• Task list:
1. Rewrite the stretch of the IPv6 troubleshooting article from "Now that we have" through "and/or IPv6 connectivity.", swapping "hourglass" for "funnel".
2. Continue the article on troubleshooting IPv6 networks, picking up after its last sentence.

• Extracted text:
Troubleshooting IPv6 Networks and Systems

Techniques for finding problems in a dual-protocol environment

Whether your organization has deployed IPv6 or not, you may end up troubleshooting IPv6-related issues as other nodes on the Internet move to dual-protocol connectivity. We need to consider how the introduction of IPv6 will change the way we troubleshoot networks, now that we are operating in a dual-protocol world. This article will focus on troubleshooting dual-protocol applications running on dual-protocol servers over a dual-protocol network.

As IPv6 begins to be added to environments the techniques we have been using for decades to troubleshoot TCP/IP networks will need to adapt. When we add IPv6 to the network we will need to learn how to troubleshoot IPv6 connectivity issues. When we look back to the early IPv4 networks we used different troubleshooting techniques than we use today. Now IPv4 networks have had decades to mature and we seldom "blame the network" as much as we did in the 1990s. Now that IPv6 deployments are newer it is conceivable that we will again be hearing that "it's the network's fault".

Even if your organization has not yet deployed IPv6 you may have end-users, customers or business partners who have some form of IPv6 connectivity. Even though the fault of the problem may not be in your network, you may be the organization responsible for the service and you will have to troubleshoot these IPv6-enabled networks. Other complexities for end-to-end connectivity could be introduced by Large Scale NAT (LSN) or NAT64/DNS64 deployments used along the path to the remote endpoint.

Now that we have two protocols that could be used at the network-layer of the OSI model we will need to test each of them. The Internet Protocol (IP) has been referred to as the "narrow waist" of the TCP/IP protocol hourglass. The hourglass metaphor comes from the fact that IP can operate on many Layer-2 protocols (Ethernet, PPP, POS, Frame Relay, Fibre Channel, IEEE 802.15.4, IEEE 1394, Token Ring, FDDI, ARCnet, etc.) and IP can also support many different types of transport protocols (TCP, UDP, SCTP, DCCP, etc.) and even more numerous applications. We will need to exhaustively troubleshoot the network and systems to make sure that we have end-to-end IPv4 and/or IPv6 connectivity.

• Data shown:
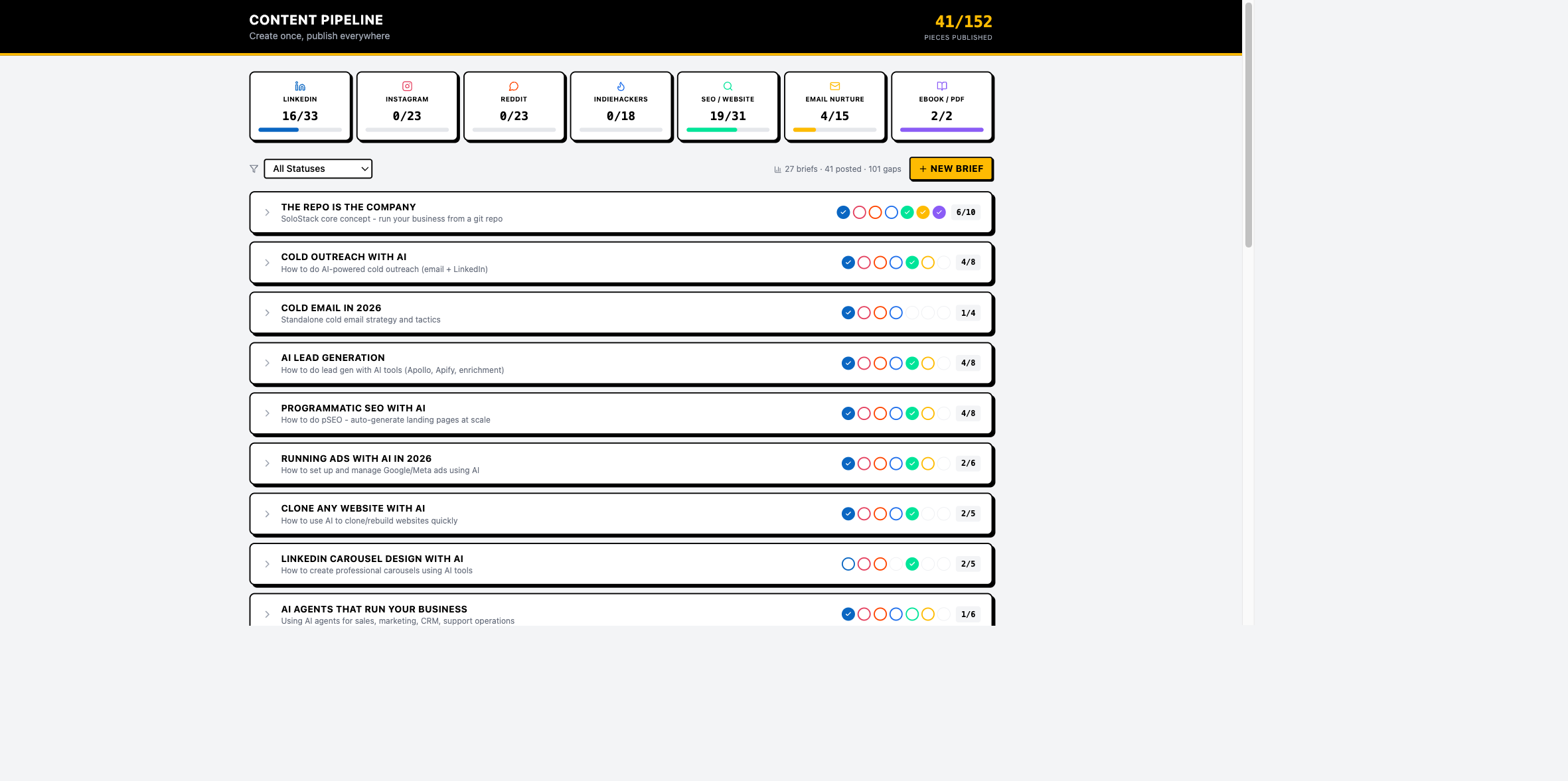Viewport: 1568px width, 781px height.
Task: Click the Email Nurture envelope icon
Action: coord(834,86)
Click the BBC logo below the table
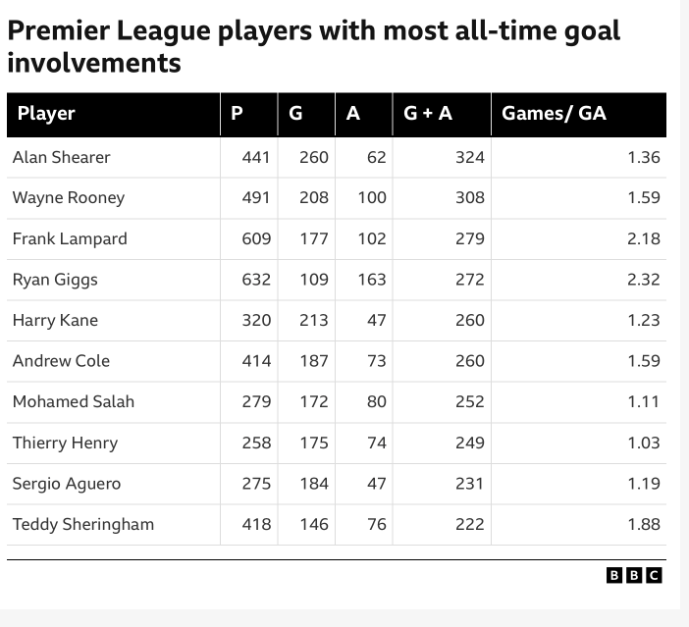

• Expected outputs:
1.
Now that we have two protocols that could be used at the network-layer of the OSI model we will need to test each of them. The Internet Protocol (IP) has been referred to as the "narrow waist" of the TCP/IP protocol funnel. The funnel metaphor comes from the fact that IP can operate on many Layer-2 protocols (Ethernet, PPP, POS, Frame Relay, Fibre Channel, IEEE 802.15.4, IEEE 1394, Token Ring, FDDI, ARCnet, etc.) and IP can also support many different types of transport protocols (TCP, UDP, SCTP, DCCP, etc.) and even more numerous applications. We will need to exhaustively troubleshoot the network and systems to make sure that we have end-to-end IPv4 and/or IPv6 connectivity.

2.
You might have seen this comedic troubleshooting flowchart. However, in order to be an effective network engineer you must have a solid network troubleshooting methodology. When you are troubleshooting networks, a common technique is to troubleshoot based on the layers of the OSI model. Sometimes you start from the physical layer and work your way up the protocol stack (but this can be time consuming). Sometimes you may start at the application layer and work your way down (applicable when you are troubleshooting an application-specific issue). Other times you may start at the network layer, do a quick ping, and based on the result decide to move up or down the layers. In a dual-protocol network you would need to do two pings, one for IPv4 and one for IPv6.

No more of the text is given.